* What is needed:
Your response should consist of the data that follows, repeated in full without alteration.

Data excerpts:
=-=-=

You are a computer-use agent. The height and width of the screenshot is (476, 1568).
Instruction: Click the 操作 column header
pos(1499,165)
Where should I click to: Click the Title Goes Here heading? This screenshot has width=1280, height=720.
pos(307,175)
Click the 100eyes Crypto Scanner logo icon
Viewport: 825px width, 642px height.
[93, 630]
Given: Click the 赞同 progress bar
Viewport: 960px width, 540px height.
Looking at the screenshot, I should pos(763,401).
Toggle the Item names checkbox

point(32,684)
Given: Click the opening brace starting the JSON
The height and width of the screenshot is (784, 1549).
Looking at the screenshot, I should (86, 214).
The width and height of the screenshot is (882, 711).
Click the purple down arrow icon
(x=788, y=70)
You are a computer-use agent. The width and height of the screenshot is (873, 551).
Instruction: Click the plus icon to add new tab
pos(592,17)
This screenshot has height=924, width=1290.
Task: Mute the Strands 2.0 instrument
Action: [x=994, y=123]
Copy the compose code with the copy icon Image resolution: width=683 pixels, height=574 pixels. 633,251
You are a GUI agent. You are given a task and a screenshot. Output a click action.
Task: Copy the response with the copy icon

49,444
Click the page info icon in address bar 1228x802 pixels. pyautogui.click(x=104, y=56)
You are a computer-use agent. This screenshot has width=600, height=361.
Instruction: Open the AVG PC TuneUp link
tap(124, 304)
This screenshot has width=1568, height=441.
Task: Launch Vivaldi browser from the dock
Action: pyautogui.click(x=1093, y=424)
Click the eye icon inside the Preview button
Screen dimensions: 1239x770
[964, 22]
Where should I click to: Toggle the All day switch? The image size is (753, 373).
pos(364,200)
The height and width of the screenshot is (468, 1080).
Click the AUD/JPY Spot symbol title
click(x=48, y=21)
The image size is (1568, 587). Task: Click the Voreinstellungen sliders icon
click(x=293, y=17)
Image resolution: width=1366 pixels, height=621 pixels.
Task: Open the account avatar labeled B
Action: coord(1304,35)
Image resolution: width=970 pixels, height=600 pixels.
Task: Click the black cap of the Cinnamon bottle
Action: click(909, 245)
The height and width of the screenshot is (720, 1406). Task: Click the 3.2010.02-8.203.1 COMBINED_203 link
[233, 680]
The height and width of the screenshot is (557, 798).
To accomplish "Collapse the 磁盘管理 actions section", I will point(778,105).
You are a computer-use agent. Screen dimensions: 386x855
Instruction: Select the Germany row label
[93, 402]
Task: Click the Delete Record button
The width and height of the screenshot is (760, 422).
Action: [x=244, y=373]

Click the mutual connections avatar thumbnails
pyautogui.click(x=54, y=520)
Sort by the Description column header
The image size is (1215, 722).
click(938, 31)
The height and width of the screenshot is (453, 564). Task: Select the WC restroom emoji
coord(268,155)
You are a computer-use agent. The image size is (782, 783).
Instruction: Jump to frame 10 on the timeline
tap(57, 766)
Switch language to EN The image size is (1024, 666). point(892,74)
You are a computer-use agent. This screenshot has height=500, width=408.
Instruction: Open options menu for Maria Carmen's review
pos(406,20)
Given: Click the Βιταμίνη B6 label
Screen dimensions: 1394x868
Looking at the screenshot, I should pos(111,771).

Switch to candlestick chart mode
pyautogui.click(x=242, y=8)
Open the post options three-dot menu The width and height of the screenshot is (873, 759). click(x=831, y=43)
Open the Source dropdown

=-=-=

* Solution:
You are a computer-use agent. The height and width of the screenshot is (476, 1568).
Instruction: Click the 操作 column header
pos(1499,165)
Where should I click to: Click the Title Goes Here heading? This screenshot has width=1280, height=720.
pos(307,175)
Click the 100eyes Crypto Scanner logo icon
Viewport: 825px width, 642px height.
[93, 630]
Given: Click the 赞同 progress bar
Viewport: 960px width, 540px height.
Looking at the screenshot, I should pos(763,401).
Toggle the Item names checkbox

point(32,684)
Given: Click the opening brace starting the JSON
The height and width of the screenshot is (784, 1549).
Looking at the screenshot, I should (86, 214).
The width and height of the screenshot is (882, 711).
Click the purple down arrow icon
(x=788, y=70)
You are a computer-use agent. The width and height of the screenshot is (873, 551).
Instruction: Click the plus icon to add new tab
pos(592,17)
This screenshot has height=924, width=1290.
Task: Mute the Strands 2.0 instrument
Action: [x=994, y=123]
Copy the compose code with the copy icon Image resolution: width=683 pixels, height=574 pixels. 633,251
You are a GUI agent. You are given a task and a screenshot. Output a click action.
Task: Copy the response with the copy icon

49,444
Click the page info icon in address bar 1228x802 pixels. pyautogui.click(x=104, y=56)
You are a computer-use agent. This screenshot has width=600, height=361.
Instruction: Open the AVG PC TuneUp link
tap(124, 304)
This screenshot has width=1568, height=441.
Task: Launch Vivaldi browser from the dock
Action: pyautogui.click(x=1093, y=424)
Click the eye icon inside the Preview button
Screen dimensions: 1239x770
[964, 22]
Where should I click to: Toggle the All day switch? The image size is (753, 373).
pos(364,200)
The height and width of the screenshot is (468, 1080).
Click the AUD/JPY Spot symbol title
click(x=48, y=21)
The image size is (1568, 587). Task: Click the Voreinstellungen sliders icon
click(x=293, y=17)
Image resolution: width=1366 pixels, height=621 pixels.
Task: Open the account avatar labeled B
Action: coord(1304,35)
Image resolution: width=970 pixels, height=600 pixels.
Task: Click the black cap of the Cinnamon bottle
Action: click(909, 245)
The height and width of the screenshot is (720, 1406). Task: Click the 3.2010.02-8.203.1 COMBINED_203 link
[233, 680]
The height and width of the screenshot is (557, 798).
To accomplish "Collapse the 磁盘管理 actions section", I will point(778,105).
You are a computer-use agent. Screen dimensions: 386x855
Instruction: Select the Germany row label
[93, 402]
Task: Click the Delete Record button
The width and height of the screenshot is (760, 422).
Action: [x=244, y=373]

Click the mutual connections avatar thumbnails
pyautogui.click(x=54, y=520)
Sort by the Description column header
The image size is (1215, 722).
click(938, 31)
The height and width of the screenshot is (453, 564). Task: Select the WC restroom emoji
coord(268,155)
You are a computer-use agent. The image size is (782, 783).
Instruction: Jump to frame 10 on the timeline
tap(57, 766)
Switch language to EN The image size is (1024, 666). point(892,74)
You are a computer-use agent. This screenshot has height=500, width=408.
Instruction: Open options menu for Maria Carmen's review
pos(406,20)
Given: Click the Βιταμίνη B6 label
Screen dimensions: 1394x868
Looking at the screenshot, I should pos(111,771).

Switch to candlestick chart mode
pyautogui.click(x=242, y=8)
Open the post options three-dot menu The width and height of the screenshot is (873, 759). click(x=831, y=43)
Open the Source dropdown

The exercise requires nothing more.